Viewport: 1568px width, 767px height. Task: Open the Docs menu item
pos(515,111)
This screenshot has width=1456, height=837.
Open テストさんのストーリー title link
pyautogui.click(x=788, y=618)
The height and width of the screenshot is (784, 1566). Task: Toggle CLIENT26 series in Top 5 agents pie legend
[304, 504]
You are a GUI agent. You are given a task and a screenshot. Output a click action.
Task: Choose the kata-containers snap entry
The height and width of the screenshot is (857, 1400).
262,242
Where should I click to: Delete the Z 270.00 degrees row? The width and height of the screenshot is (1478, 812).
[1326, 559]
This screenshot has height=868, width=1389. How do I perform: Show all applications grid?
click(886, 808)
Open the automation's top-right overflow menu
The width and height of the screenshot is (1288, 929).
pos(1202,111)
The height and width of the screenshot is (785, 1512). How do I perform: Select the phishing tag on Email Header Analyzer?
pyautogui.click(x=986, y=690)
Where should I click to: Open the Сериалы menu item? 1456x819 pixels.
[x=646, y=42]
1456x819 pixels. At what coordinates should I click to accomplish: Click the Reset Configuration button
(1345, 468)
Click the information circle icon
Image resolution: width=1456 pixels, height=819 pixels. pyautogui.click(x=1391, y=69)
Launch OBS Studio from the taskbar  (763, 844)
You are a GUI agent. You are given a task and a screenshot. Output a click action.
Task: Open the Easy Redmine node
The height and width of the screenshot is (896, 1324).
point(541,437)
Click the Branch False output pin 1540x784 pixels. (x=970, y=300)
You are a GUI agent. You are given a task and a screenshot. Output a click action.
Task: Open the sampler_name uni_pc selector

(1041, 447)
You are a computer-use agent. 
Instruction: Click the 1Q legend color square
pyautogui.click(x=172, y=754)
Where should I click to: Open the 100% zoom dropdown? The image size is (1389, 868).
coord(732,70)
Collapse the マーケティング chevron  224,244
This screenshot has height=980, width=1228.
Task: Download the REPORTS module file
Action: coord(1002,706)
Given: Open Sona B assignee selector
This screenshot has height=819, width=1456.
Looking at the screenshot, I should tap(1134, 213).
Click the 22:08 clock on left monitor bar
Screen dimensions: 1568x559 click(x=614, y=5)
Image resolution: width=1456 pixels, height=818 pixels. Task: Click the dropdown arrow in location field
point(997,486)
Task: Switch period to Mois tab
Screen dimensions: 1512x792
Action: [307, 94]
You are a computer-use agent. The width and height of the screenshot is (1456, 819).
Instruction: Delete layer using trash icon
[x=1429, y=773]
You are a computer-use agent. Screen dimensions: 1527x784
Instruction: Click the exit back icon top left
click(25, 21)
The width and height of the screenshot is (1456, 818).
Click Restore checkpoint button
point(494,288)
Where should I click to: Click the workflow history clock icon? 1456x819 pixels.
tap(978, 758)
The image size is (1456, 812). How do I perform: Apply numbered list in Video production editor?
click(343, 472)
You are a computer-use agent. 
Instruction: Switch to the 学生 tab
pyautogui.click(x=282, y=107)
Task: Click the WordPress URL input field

########################################

# Task to carry out
Copy each line in the entries above where the word "computer" shows up.

# Output of the exercise
You are a computer-use agent. 
You are a computer-use agent. The width and height of the screenshot is (1456, 819).
You are a computer-use agent. Screen dimensions: 1527x784
You are a computer-use agent. 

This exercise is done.